- **Required task**:
Convert the part of the listing that opens with the line containing "Open the VDC VM placement policy dropdown" and closes with the line containing "Open Preferences... from" into a JSON list of strings, with one string per line and blank lines omitted.
"""
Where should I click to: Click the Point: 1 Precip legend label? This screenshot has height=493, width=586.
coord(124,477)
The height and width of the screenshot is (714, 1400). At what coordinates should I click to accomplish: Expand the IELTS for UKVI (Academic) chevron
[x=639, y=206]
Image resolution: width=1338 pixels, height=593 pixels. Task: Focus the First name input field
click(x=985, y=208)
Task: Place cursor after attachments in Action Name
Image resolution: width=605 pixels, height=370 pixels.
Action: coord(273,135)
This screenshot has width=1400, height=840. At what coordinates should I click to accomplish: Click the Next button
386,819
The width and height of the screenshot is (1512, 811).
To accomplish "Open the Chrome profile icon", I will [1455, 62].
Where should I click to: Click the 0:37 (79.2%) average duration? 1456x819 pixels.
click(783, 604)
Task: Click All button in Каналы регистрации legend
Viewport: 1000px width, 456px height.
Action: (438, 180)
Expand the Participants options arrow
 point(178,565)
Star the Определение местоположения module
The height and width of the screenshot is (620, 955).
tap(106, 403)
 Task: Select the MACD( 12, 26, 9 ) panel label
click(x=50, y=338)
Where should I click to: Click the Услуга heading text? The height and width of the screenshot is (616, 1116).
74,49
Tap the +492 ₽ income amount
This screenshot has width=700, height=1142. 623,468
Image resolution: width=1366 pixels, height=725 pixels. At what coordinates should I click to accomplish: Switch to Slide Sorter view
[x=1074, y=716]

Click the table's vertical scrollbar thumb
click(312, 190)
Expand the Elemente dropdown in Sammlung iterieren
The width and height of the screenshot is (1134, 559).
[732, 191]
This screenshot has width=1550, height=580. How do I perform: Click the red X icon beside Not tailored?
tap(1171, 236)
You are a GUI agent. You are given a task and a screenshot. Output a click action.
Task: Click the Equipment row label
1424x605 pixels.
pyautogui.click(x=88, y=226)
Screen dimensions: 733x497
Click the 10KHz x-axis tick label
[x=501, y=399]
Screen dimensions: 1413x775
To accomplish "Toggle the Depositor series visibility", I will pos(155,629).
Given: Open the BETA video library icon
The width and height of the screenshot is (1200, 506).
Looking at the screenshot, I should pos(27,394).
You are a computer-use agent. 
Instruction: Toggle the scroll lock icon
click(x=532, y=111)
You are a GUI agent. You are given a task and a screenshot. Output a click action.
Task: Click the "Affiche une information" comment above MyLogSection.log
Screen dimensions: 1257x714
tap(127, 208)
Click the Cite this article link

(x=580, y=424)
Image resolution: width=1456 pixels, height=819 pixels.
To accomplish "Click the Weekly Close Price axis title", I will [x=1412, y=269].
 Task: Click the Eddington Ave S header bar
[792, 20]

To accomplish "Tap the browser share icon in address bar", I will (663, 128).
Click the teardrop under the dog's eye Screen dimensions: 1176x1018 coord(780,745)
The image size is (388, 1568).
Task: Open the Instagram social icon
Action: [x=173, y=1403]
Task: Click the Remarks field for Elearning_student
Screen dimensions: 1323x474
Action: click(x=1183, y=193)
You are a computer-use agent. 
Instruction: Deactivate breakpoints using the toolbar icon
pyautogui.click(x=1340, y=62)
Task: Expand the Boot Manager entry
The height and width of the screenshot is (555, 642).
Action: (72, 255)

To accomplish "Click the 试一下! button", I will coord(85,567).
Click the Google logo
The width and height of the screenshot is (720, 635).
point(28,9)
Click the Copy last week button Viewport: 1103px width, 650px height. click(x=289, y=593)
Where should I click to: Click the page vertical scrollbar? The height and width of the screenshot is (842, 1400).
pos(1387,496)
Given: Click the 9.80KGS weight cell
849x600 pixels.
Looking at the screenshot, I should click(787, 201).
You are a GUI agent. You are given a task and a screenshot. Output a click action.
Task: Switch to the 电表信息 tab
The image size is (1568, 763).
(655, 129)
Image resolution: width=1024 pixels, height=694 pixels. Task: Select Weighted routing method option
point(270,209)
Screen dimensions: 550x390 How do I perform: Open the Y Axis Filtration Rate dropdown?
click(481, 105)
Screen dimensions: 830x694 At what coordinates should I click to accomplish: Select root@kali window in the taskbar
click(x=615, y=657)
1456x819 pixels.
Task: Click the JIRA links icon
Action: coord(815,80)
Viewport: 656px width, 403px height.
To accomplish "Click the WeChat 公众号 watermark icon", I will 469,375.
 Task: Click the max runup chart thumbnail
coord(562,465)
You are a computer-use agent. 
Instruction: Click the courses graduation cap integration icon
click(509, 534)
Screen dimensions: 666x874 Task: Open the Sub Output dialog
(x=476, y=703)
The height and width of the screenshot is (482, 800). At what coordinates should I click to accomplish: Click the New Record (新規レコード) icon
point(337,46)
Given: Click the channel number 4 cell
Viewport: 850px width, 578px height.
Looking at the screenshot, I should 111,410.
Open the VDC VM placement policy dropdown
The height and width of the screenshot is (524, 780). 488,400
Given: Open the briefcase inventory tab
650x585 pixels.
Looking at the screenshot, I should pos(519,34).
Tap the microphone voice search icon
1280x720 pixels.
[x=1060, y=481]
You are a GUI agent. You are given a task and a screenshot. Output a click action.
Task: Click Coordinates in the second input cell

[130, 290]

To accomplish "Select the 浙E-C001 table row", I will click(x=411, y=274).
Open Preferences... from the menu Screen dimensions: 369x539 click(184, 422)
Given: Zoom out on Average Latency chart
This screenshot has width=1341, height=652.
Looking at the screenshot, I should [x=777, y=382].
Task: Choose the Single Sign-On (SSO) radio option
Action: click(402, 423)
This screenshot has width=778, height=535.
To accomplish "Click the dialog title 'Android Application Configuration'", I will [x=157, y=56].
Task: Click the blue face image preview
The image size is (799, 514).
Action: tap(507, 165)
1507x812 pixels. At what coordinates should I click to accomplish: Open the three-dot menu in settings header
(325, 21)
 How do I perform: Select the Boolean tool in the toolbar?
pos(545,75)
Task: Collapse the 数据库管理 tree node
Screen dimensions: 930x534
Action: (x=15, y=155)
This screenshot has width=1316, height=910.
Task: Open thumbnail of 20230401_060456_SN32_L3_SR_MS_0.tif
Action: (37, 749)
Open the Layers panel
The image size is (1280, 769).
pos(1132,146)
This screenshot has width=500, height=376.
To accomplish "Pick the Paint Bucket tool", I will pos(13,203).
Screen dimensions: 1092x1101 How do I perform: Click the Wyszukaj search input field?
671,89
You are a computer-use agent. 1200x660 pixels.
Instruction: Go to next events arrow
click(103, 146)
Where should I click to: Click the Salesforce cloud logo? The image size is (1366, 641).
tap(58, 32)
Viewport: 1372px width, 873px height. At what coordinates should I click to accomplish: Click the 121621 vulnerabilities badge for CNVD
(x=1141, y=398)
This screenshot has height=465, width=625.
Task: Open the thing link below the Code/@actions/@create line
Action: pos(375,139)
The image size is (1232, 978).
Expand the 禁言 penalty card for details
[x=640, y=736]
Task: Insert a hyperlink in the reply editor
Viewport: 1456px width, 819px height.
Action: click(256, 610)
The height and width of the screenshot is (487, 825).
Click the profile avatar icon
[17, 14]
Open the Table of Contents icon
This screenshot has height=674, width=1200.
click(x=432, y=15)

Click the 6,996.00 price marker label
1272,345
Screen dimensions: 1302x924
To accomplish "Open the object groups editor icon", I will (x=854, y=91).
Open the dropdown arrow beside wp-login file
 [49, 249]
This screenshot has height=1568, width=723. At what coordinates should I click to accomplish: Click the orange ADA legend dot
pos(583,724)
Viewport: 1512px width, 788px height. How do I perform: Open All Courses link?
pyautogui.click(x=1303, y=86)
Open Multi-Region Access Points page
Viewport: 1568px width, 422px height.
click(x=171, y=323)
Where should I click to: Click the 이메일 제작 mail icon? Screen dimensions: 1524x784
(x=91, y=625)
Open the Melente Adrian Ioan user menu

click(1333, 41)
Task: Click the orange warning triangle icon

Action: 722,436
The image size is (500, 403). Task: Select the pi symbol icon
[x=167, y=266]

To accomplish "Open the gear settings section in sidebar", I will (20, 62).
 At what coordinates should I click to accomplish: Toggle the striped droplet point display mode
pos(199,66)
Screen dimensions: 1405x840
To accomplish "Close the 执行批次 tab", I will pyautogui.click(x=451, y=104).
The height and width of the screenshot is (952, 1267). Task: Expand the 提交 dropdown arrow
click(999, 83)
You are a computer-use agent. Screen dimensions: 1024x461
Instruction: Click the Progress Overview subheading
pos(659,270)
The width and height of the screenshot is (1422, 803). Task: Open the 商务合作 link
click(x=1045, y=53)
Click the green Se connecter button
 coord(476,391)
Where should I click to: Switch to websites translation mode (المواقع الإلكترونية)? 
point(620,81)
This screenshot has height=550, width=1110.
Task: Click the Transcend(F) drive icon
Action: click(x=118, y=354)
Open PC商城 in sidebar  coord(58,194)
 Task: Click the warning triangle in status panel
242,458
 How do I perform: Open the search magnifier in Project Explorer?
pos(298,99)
"""
- **Task answer**:
[
  "Open the VDC VM placement policy dropdown",
  "The height and width of the screenshot is (524, 780). 488,400",
  "Given: Open the briefcase inventory tab",
  "650x585 pixels.",
  "Looking at the screenshot, I should pos(519,34).",
  "Tap the microphone voice search icon",
  "1280x720 pixels.",
  "[x=1060, y=481]",
  "You are a GUI agent. You are given a task and a screenshot. Output a click action.",
  "Task: Click Coordinates in the second input cell",
  "[130, 290]",
  "To accomplish \"Select the 浙E-C001 table row\", I will click(x=411, y=274).",
  "Open Preferences... from the menu Screen dimensions: 369x539 click(184, 422)"
]